TSE “verticaliza” a propaganda na TV e depois volta atrás.

Dois dias após adotar uma decisão que impediria a maioria dos candidatos a governador e senador de usar em suas propagandas as imagens dos candidatos à Presidência e do próprio Lula, o TSE (Tribunal Superior Eleitoral) decidiu ontem congelar a medida e rediscuti-la no início de agosto.

O presidente da corte, ministro Ricardo Lewandowski, afirmou que o tema precisa de uma “segunda reflexão” por se tratar de questão “extremamente complexa”.A decisão de terça, tomada em resposta a uma consulta do PPS, determinava uma espécie de verticalização na propaganda eleitoral.

Exemplo: um candidato a governador do PT que tivesse em sua coligação um partido comprometido com outra candidatura presidencial que não a do PT ficaria impedido de usar em sua propaganda a imagem de Dilma Rousseff (PT) ou de Lula.

Em outro caso, um candidato a governador do PSDB que abrigasse em sua chapa um partido com candidato presidencial que não o tucano ficaria impedido de usar em sua propaganda a imagem de José Serra (PSDB).
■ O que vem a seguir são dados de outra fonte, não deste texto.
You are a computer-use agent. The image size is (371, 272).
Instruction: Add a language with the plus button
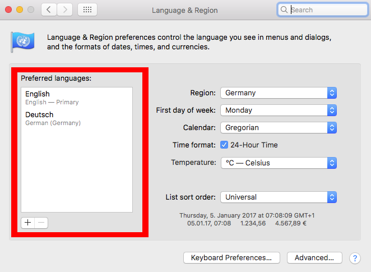pyautogui.click(x=27, y=223)
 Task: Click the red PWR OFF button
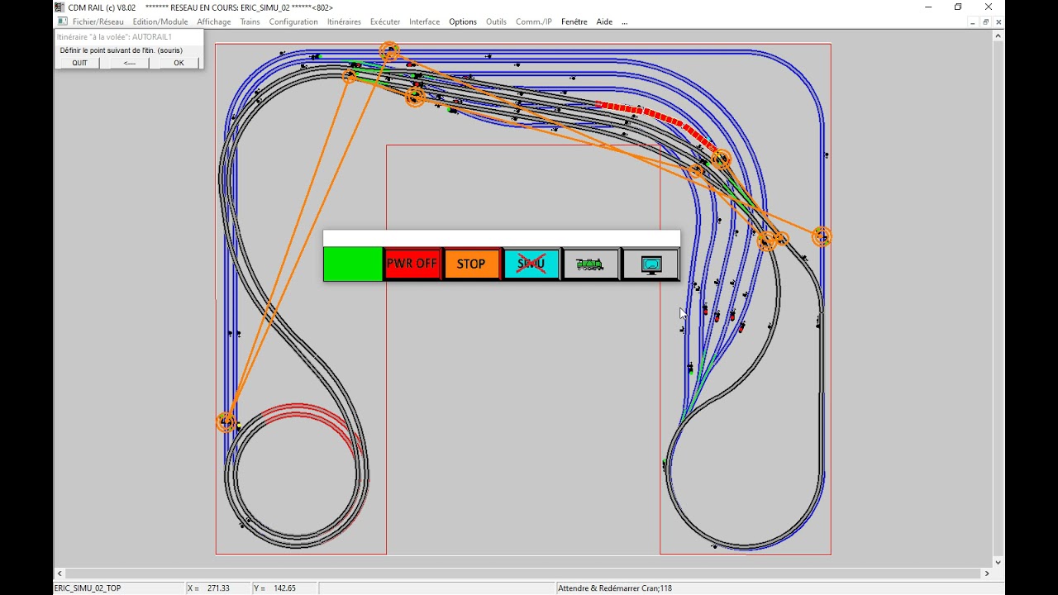tap(412, 264)
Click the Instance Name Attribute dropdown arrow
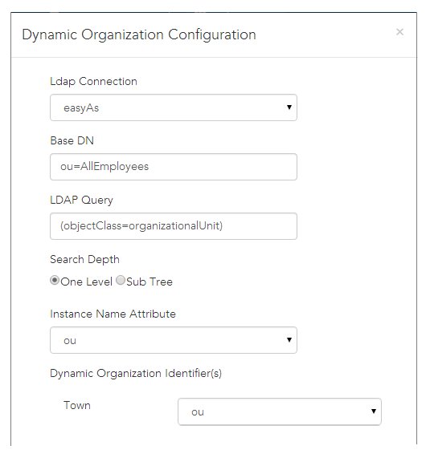426x462 pixels. [289, 340]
A verticalização nas eleições foi instituída no pleito de 2002 pela Justiça, mas acabou derrubada em 2006 pelo Congresso.

Ela tinha como princípio obrigar a coerência nas alianças ao proibir partidos adversários na disputa nacional de se coligar nos Estados.A decisão de terça do TSE provocou imediata reação nos partidos, que devem se encontrar com Lewandowski na próxima semana.

Alguns dos candidatos cujas convenções explicitaram a chance de alterações nas alianças até segunda (prazo final de registro das candidaturas na Justiça) avaliam a possibilidade de se livrar de certas uniões, especialmente com pequenos partidos.

No lado petista, os principais candidatos a governador têm pautado as campanhas pela associação a Lula.Aloizio Mercadante (SP), por exemplo, não poderia usar Lula ou Dilma porque sua coligação inclui o PSDC e o PRTB, que lançaram candidatos à Presidência.Os tucanos também teriam problemas. Geraldo Alckmin (SP) tem o PHS, que lançou candidato à Presidência, em sua coligação.